● **DOCUMENT EXCERPT**
Senate debates
Thursday, 3 August 2023
Adjournment
Artificial Intelligence
5:40 pm
David Shoebridge (NSW, Australian Greens) Share this | Link to this | Hansard source
The rise of artificial intelligence has rapidly brought to light many of the opportunities and challenges that we will face as the technology develops and inevitably becomes a part our everyday life. One of the applications of artificial intelligence which needs thoughtful and proactive consideration by this parliament is the use of generative AI, which is a type of artificial intelligence technology that can produce a raft of content, including text, imagery, audio and synthetic data. A common use of this technology is for what many refer to as deepfakes, and I'm sure a lot of Australians have already seen this type of content on their social media feeds with various degrees of persuasion. The reality is that as this technology develops it will become harder and harder to differentiate between content produced by generative AI and what we could call genuine content.
If you want to get a sense of how soon this change will be fundamentally impacting on us, then here's a striking fact from a European Union Europol agency 2022 report. By 2026, 90 per cent of online content may be generated or manipulated by generative AI. Let that sink in for a minute: in just three short years the vast majority of the content we will be seeing online may not be genuine and authentic. The same report warns that this may lead to people no longer having a shared reality and create social disharmony. If this is our future then we need to prepare for the impact it will have on how Australians perceive authority and the information media, and the likely loss of trust in authorities and official facts—any kind of common shared understanding of reality.
The truth is we're already seeing this happen, and this trend will likely be placed on steroids with the increasing impact of generative AI. There is a myriad of ways in which generative AI can be weaponised, including through invasions of privacy, gendered online violence, cyber-enabled crime, propaganda and disinformation, military deception creating international crises, and the erosion of trust in institutions. That's quite a list, and it's actually far from complete. We rely so heavily on the internet in today's society. It is genuinely frightening to think that, in a few short years, we may be literally dominated by artificial intelligence.

● **TASK OBJECTIVE**
Answer these from the Senate speech:
1. On what date was the speech given?
2. According to the 2022 Europol report it cites, what share of online content may be generated or manipulated by generative AI by 2026?
3. Which kinds of content does the speech say generative AI can produce?
The listing is separate material with no connection to the Senate speech.

● **SOURCE DATA**
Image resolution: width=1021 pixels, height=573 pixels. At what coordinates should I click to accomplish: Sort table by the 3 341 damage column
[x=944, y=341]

● **SOLVED PROBLEM**
1. Thursday, 3 August 2023.
2. 90 per cent.
3. Text, imagery, audio and synthetic data.